When you think “elephant,”you probably think “trunk.” An adult African elephant’s trunk is about seven feet (two meters) long! It’s actually an elongated nose and upper lip. Like most noses, trunks are for smelling. But they’re also for touching and grasping.
When an elephant drinks, it sucks as much as 2 gallons (7.5 liters) of water into its trunk at a time. Then it curls its trunk under, sticks the tip of its trunk into its mouth, and blows. Out comes the water, right down the elephant’s throat.
Since African elephants live where the sun is usually blazing hot, they use their trunks to help them keep cool. First they squirt a trunkful of cool water over their bodies. Then they often follow that with a sprinkling of dust to create a protective layer of dirt on their skin (think elephant sunscreen!).
Elephants pick up and spray dust the same way they do water—with their trunks. Elephants also use their trunks as snorkels when they wade in deep water.
An elephant’s trunk is controlled by many muscles. Two fingerlike parts on the tip of the trunk allow the elephant to perform delicate maneuvers such as picking a berry from the ground or plucking a single leaf off a tree. The elephant can also use its trunk to grasp an entire tree branch and pull it down to its mouth. Elephants also use their trunks to yank up clumps of grasses and shove the greenery into their mouths.
When an elephant gets a whiff of something interesting, it sniffs the air with its trunk raised up like a submarine periscope. If threatened, an elephant will also use its trunk to make loud trumpeting noises as a warning.

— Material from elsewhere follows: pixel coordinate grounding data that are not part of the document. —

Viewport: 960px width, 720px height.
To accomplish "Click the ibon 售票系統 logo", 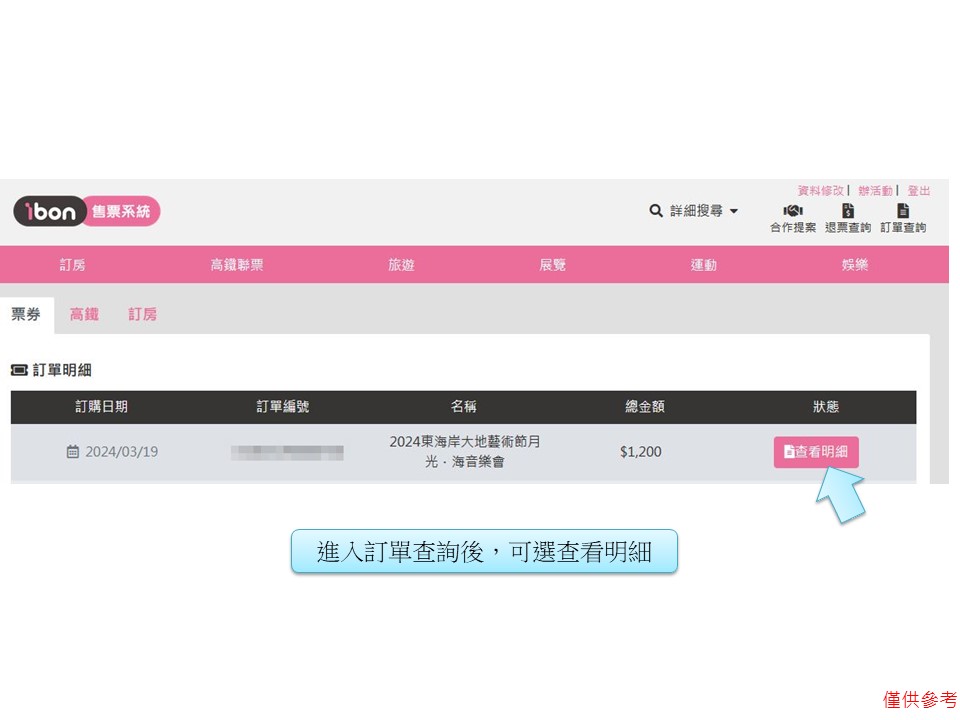I will point(87,211).
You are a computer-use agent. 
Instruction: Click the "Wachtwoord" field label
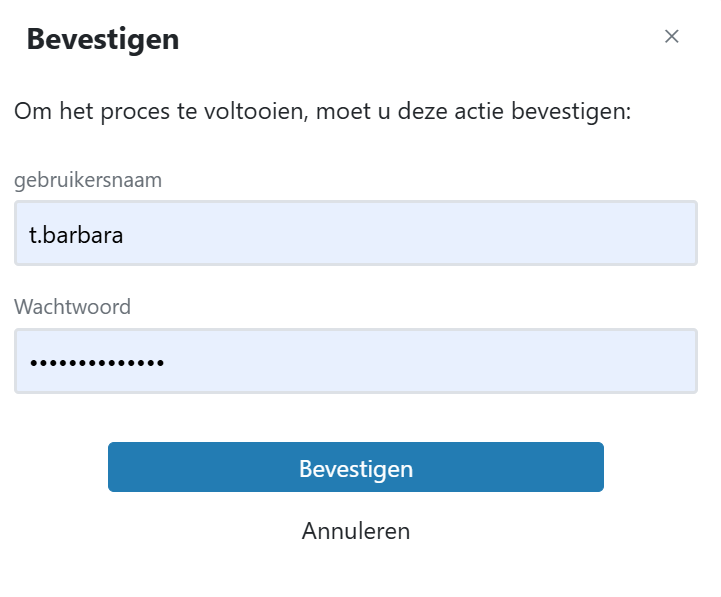72,307

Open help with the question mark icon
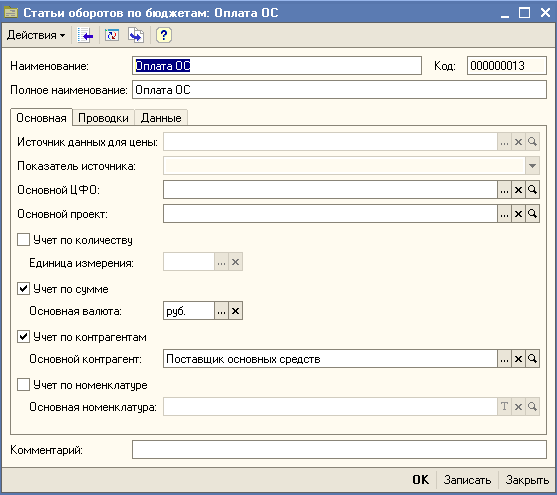click(164, 35)
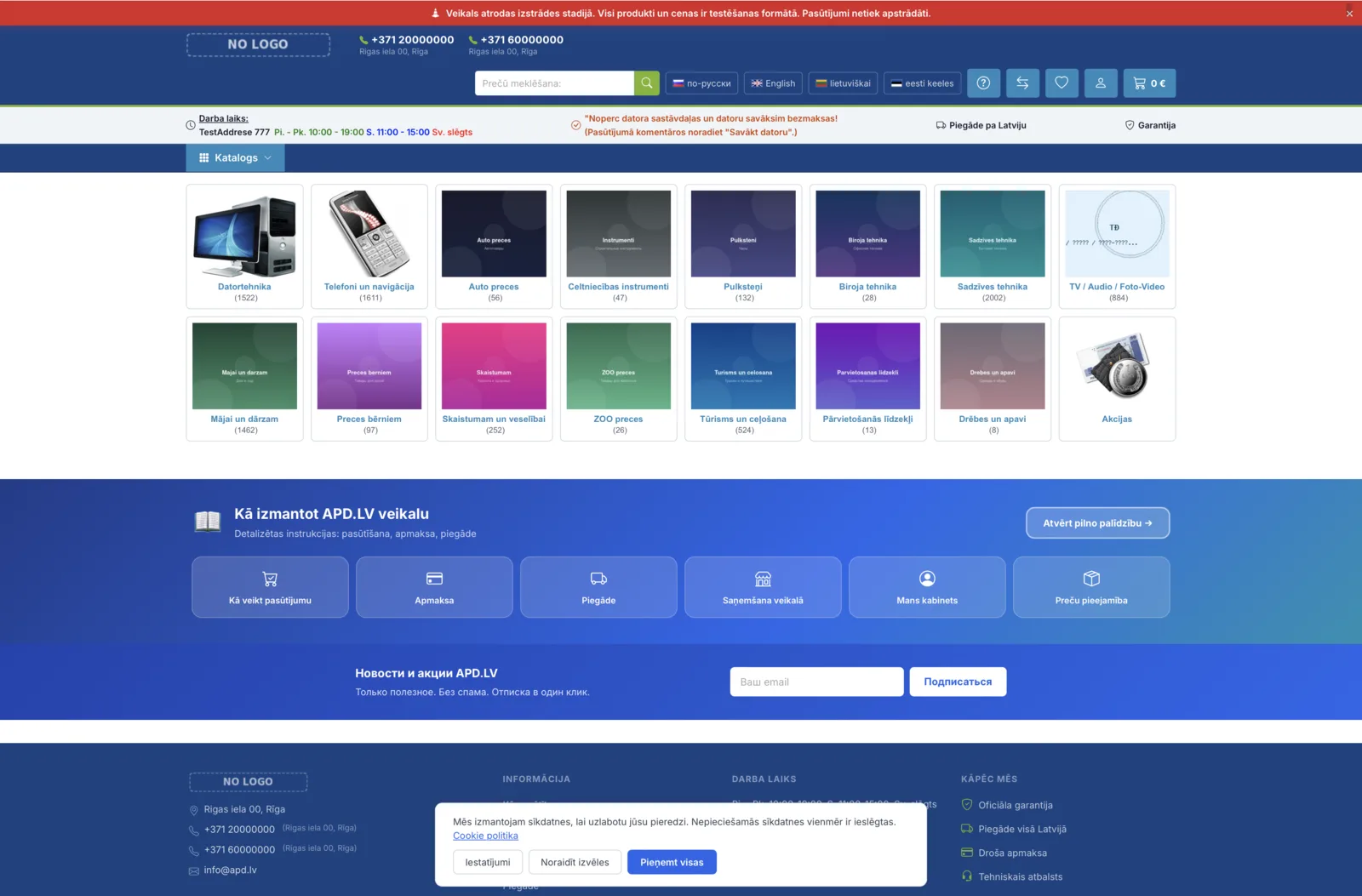Click the Atvērt pilno palīdzību button
The height and width of the screenshot is (896, 1362).
(x=1097, y=523)
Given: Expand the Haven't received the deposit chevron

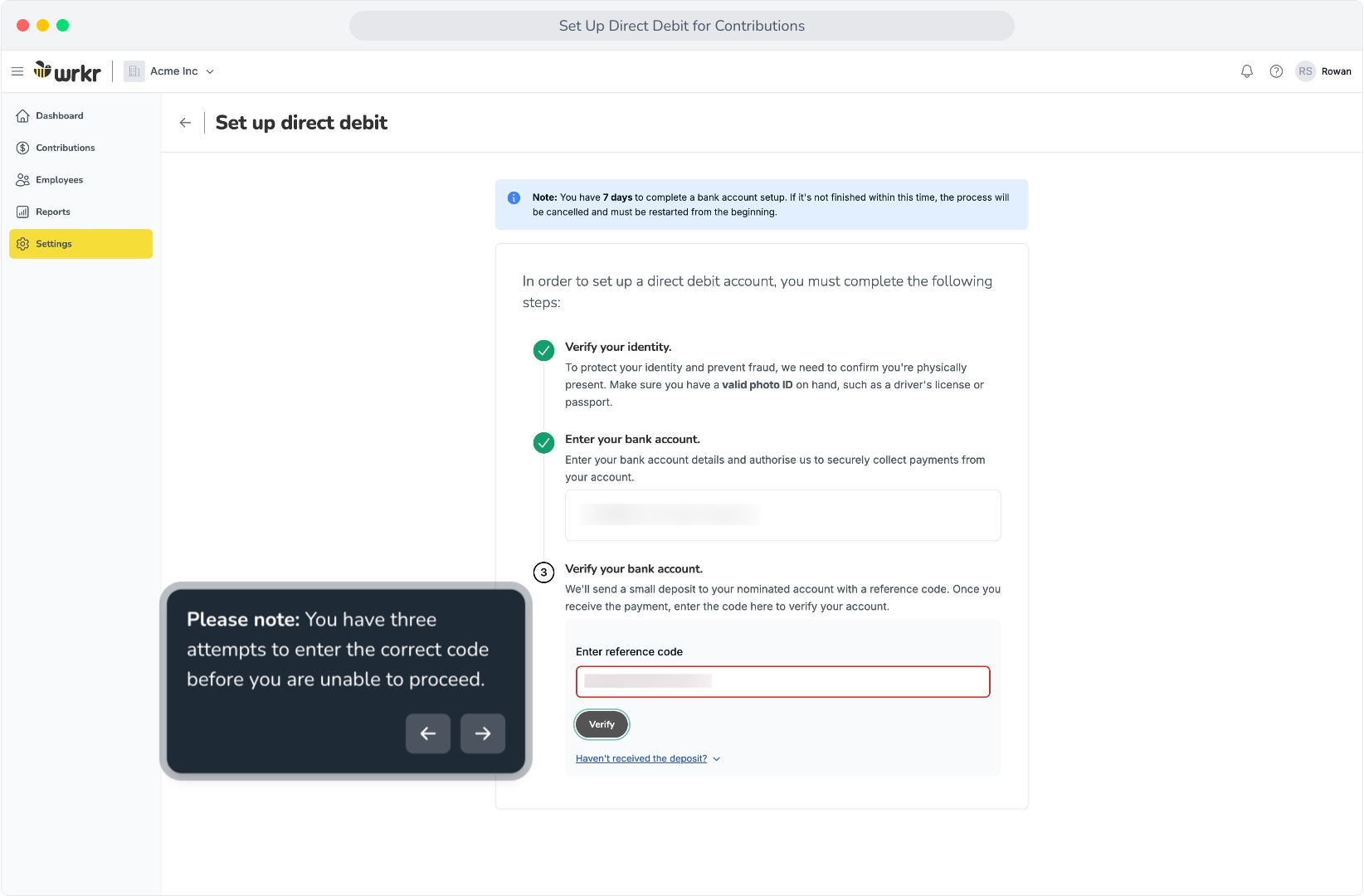Looking at the screenshot, I should [717, 759].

Elephants are social creatures. They sometimes “hug” by wrapping their trunks together in displays of greeting and affection. Elephants also use their trunks to help lift or nudge an elephant calf over an obstacle, to rescue a fellow elephant stuck in mud, or to gently raise a newborn elephant to its feet. And just as a human baby sucks its thumb, an elephant calf often “sucks its trunk” for comfort.
Hunting has been a major cause of the decline in elephant populations.
Elephants need a large amount of habitat because they eat so much. Humans have become their direct competitors for living space. Human populations in Africa and Asia have quadrupled since the turn of the century, the fastest growth rate on the planet. Forest and savanna habitat has been converted to cropland, pastureland for livestock, and timber for housing and fuel.
Humans do not regard elephants as good neighbors. When humans and elephants live close together, elephants raid crops, and rogue elephants (aggressive male elephants during the breeding season) rampage through villages. Local people shoot elephants because they fear them and regard them as pests. Some countries have established culling programs: park officials or hunters kill a predetermined number of elephants to keep herds manageable and minimize human-elephant conflicts.